◆ **PROMPT**
Your job is to copy the lines from the material that include "computer".

╭─ EXTRACTED ENTRIES

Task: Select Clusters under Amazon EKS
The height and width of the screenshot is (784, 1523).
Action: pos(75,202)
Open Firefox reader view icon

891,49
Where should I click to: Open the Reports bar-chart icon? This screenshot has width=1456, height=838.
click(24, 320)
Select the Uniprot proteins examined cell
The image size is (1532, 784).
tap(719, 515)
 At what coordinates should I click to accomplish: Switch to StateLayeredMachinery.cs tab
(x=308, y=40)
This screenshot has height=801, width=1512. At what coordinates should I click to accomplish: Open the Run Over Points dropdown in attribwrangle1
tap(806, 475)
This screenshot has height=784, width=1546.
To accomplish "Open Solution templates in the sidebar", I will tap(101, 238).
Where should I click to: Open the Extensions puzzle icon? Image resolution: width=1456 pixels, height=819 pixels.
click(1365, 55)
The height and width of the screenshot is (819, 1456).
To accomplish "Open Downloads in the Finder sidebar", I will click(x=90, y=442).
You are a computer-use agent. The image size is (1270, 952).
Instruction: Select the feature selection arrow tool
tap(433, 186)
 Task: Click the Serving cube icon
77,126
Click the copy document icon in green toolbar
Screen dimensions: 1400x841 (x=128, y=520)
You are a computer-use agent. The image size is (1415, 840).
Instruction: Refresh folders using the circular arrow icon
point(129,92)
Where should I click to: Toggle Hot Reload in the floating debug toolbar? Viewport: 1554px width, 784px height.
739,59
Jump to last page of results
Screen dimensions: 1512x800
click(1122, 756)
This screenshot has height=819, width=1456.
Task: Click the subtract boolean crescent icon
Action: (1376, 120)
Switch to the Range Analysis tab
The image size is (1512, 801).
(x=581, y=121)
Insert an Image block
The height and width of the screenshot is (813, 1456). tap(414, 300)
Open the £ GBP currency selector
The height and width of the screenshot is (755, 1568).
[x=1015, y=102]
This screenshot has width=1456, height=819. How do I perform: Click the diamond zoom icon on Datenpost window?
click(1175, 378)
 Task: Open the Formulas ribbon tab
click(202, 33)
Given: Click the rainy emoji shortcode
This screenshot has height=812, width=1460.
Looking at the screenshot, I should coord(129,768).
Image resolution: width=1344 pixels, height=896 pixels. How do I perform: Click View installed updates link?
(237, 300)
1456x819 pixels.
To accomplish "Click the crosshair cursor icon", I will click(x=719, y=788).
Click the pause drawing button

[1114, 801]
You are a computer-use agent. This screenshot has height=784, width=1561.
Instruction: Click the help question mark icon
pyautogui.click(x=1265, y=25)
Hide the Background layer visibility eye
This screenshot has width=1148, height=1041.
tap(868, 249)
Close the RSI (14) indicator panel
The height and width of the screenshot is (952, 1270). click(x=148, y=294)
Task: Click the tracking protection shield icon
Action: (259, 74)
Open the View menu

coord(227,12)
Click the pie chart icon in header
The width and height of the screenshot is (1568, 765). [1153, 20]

╰─

◆ **EXPECTED ANSWER**
You are a computer-use agent. The image size is (1270, 952).
You are a computer-use agent. The image size is (1415, 840).
You are a computer-use agent. This screenshot has height=784, width=1561.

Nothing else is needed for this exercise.